Jobs:
1 > Answer these from the post on universal principles:
(a) What date accompanies the attribution of Article 1 to the United Nations?
(b) Which group is cited as an example of Americans with ultra-conservative views?
(c) At which conference did the leading powers draw up a Declaration during the Second World War?
2 > Copy the post on universal principles from "Unlikely so. Owing" to "its historic formation.", replacing "animus" with "hostility".

Text to read:
____

Monday, November 15, 2010

Universal Principles

All human beings are born free and equal in dignity and rights.They are endowed with reason and conscience and should act towards one another in a spirit of brotherhood.
—Article 1, Universal Declaration of Human Rights,
United Nations, December 10, 1948

Eleanor Roosevelt Holding The Universal Declaration of Human Rights: On addressing the UN General Assembly after its adoption,Mrs Roosevelt said: "As we here bring to fruition our labors on this Declaration of Human Rights, we must at the same time rededicate ourselves to the unfinished task which lies before us. We can now move on with new courage and inspiration to the completion of an international covenant on human rights and of measures for the implementation of human rights.
Source: Franklin D Roosevelt Library website.

No sane and reasonable person would argue against the ideals enshrined in the Universal Declaration of Human Rights, which form the basis of universal principles of equality, fairness and individual dignity. Yet, it is fashionable in some quarters to bash and trash the United Nations, deeming it an organization that operates far from its original principles. The charges levied against it are many, including being corrupt, ineffective. socialist and bureaucratic.

While some of these allegations might hold some kernels of truth, Americans who have ultra-conservative views, like the John Birch Society, go further than most. In their estimation, the UN ought to move its headquarters from New York City and outside the United States, and the US ought to also withdraw its membership from the international body. The cost of maintaining the UN is another point put forth by the reformers, which might have some merit. Although it can safely and reasonably be argued that such expenditure has value beyond the dollars and cents on an accounting ledger.

Of the two arguments, I would like to examine the former. What would happen if that wound take place? Would the world be a far better place?

Unlikely so. Owing to the United States' chief role in forming and shaping its founding ideals, the United Nations would be a poorer and weaker body without the presence of the United States and its long-standing tradition of liberal democracy. More than sixty years ago, two persons stand out in this regard: Eleanor and Franklin Delano Roosevelt, liberal democrats, which might explain some of the animus directed at the UN today by those with opposing views on society.

That being the case, it is worth taking a few minutes to remember and look at how the Charter of the United Nations  and its guiding Universal Principles of Human Rights were shaped and written. This is particularly important to those of us, my generation and younger, who are too young to remember its historic formation.

In the midst of the Second World War, the world's leading powers, led by the United States, drew up a Declaration at the Arcadia Conference in Washington. President Roosevelt of the U.S., Prime Minister Churchill of the U.K.,  Maxim Litvinov, of the USSR, and T. V. Soong, of China signed a short document, on January 1, 1942, which later came to be known as the United Nations Declaration.

____

Material provided:
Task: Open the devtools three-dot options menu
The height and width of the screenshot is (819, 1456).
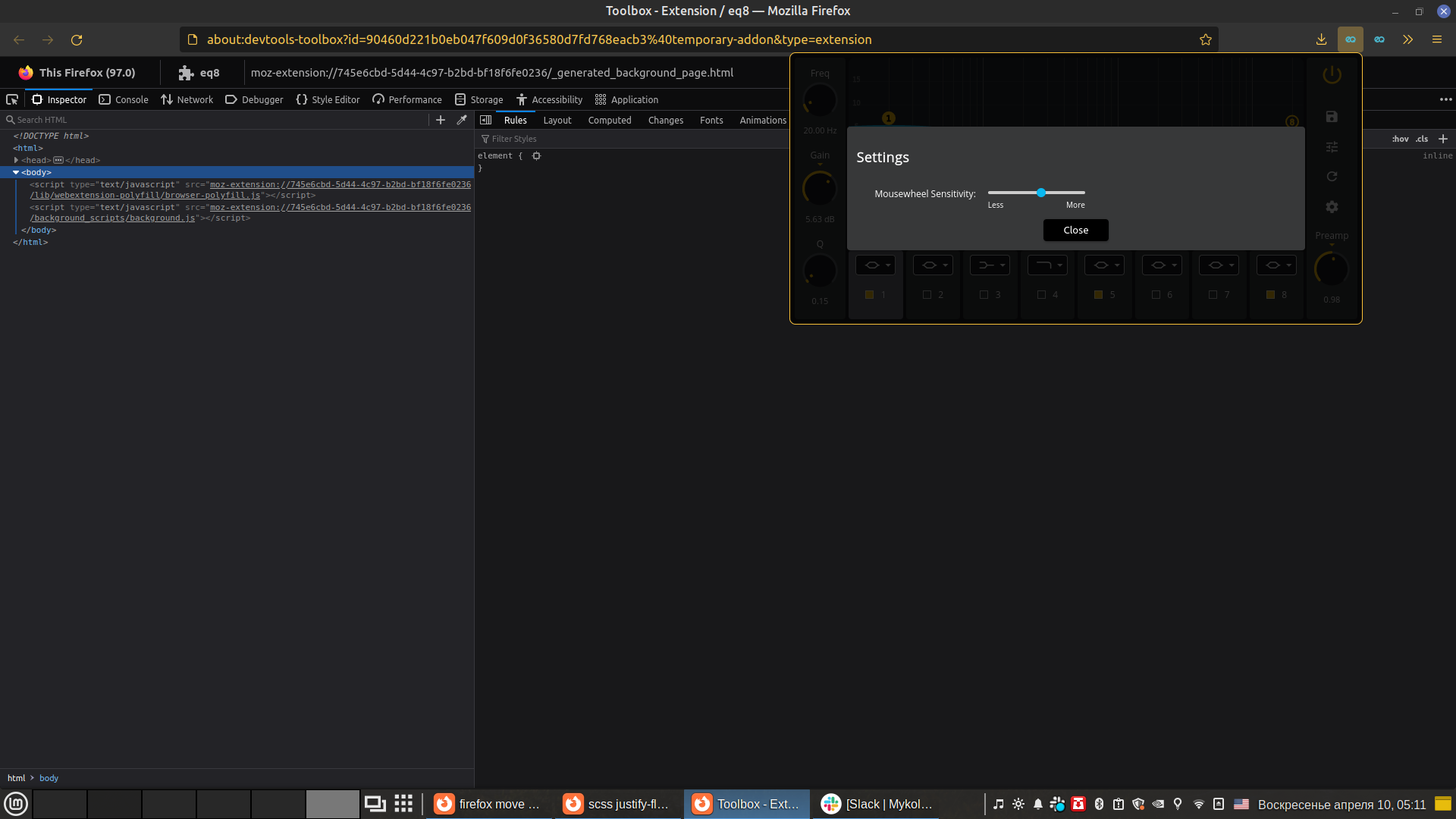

____

Responses for each task:
1 >
(a) December 10, 1948
(b) The John Birch Society
(c) The Arcadia Conference in Washington

2 >
Unlikely so. Owing to the United States' chief role in forming and shaping its founding ideals, the United Nations would be a poorer and weaker body without the presence of the United States and its long-standing tradition of liberal democracy. More than sixty years ago, two persons stand out in this regard: Eleanor and Franklin Delano Roosevelt, liberal democrats, which might explain some of the hostility directed at the UN today by those with opposing views on society.

That being the case, it is worth taking a few minutes to remember and look at how the Charter of the United Nations  and its guiding Universal Principles of Human Rights were shaped and written. This is particularly important to those of us, my generation and younger, who are too young to remember its historic formation.